Theodore Rex - Edmund Morris [140]
“—for me to do what I can to get him a square deal,” said the President.
The phrase sank in, and the crowd relaxed.
“Nobody made a motion to attack me,” Roosevelt wrote John Hay afterward.
My address was felt to be honor enough for one hotel, and the dinner was given in the other. When the dinner was announced the mayor led me in—or to speak more accurately, tucked me under one arm and lifted me partially off the ground, so that I felt as if I looked like one of those limp dolls with dangling legs carried around by small children, like Mary Jane in “The Golliwogs,” for instance. As soon as we got in the banquet hall and sat at the head of the table the mayor hammered lustily with the handle of his knife and announced, “Waiter, bring on the feed!” Then in a spirit of pure kindliness he added, “Waiter, pull up the curtains and let the people see the President eat!”—but to this I objected. The dinner was soon in full swing.… Of the hundred men who were my hosts I suppose at least half had killed their man in private war, or had striven to encompass the assassination of an enemy. They had fought one another with reckless ferocity. They had been allies and enemies in every kind of business scheme, and companions in brutal revelry. As they drank great goblets of wine the sweat glistened on their hard, strong, crafty faces. They looked as if they had come out of the pictures in Aubrey Beardsley’s Yellow Book.

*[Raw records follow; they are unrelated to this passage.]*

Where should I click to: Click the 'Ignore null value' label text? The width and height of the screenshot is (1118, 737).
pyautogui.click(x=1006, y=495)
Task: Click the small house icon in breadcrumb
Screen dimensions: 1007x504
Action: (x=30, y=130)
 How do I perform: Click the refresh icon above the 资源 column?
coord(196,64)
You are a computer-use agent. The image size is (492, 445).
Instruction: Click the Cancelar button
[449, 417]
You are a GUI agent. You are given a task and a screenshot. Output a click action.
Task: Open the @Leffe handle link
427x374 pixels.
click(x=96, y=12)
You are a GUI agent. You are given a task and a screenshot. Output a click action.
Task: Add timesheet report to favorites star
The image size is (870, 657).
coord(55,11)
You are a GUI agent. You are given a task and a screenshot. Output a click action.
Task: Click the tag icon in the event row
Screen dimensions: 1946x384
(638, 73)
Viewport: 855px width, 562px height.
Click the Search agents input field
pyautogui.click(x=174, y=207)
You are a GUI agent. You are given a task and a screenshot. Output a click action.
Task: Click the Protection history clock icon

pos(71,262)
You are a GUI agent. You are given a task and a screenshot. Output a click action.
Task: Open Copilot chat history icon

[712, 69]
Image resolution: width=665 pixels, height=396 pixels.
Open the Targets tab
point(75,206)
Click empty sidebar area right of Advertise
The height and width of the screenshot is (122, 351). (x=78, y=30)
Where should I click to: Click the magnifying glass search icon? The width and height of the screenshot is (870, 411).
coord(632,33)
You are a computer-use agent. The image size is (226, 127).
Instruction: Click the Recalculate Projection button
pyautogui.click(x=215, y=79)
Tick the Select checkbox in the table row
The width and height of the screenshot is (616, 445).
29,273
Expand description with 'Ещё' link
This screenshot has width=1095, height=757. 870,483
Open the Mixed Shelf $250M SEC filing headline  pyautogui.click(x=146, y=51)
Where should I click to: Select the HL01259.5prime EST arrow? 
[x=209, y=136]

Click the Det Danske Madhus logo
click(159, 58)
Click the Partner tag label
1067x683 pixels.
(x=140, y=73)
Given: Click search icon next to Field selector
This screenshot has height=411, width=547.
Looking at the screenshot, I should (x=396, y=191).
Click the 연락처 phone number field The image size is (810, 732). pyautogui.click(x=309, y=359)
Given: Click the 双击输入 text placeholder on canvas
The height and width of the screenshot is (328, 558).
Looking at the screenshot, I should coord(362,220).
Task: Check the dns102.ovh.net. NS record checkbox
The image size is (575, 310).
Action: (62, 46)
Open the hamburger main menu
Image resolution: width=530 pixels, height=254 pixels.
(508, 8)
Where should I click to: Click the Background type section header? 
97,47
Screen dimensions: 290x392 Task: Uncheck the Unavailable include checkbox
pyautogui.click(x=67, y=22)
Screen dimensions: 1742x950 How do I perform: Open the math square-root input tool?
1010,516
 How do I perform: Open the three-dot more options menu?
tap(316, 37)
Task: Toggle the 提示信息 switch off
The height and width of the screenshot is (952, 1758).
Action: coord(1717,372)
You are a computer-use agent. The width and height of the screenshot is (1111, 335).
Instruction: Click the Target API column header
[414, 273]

Roosevelt left prudently early. He stood on the rear platform of the Elysian as his train pulled out of town, and the citizens of Butte howled and fired shots into the air. They would doubtless continue to celebrate all night.
After recanvassing Idaho, the train headed south to Salt Lake City, then east, recrossing the plains of Wyoming, Nebraska, Iowa, and Illinois. May turned to June. Day after day, freak rainstorms beat down. On either side of the tracks, the vast Midwest lay flat and flooded, halved by Roosevelt’s trajectory. Here, in the heartland of the country, was his political center of gravity. Ahead of him in the baggage car sat his silver scales, effortlessly maintaining their balance. The Negroes of Butte had chosen well. Nothing appealed to him more than the concept of equilibrium. Justice separating good and evil, power—“my hand on the lever”—regulating the conflicting interests of blacks and whites, Buffs and Blues, tycoons and tradesmen, the born and the unborn. The phrase he had coined en route, a square deal, was potent. He tried it again on 4 June, standing in the drizzle by Lincoln’s tomb. Cheers and applause resounded in the wet air.
He created one further magnificent image at Springfield Armory, as the sun lowered on the last day of his tour. Rhetorically, it was too strange, too poetic, to register on his audience; he seemed hardly to notice it himself, and never used it again. But after eight weeks of travel and 262 speeches, he could think of no more slogans, no positive platitudes. Blinking with exhaustion, he found only a compressed, negative metaphor for himself and the social forces he sought to mediate.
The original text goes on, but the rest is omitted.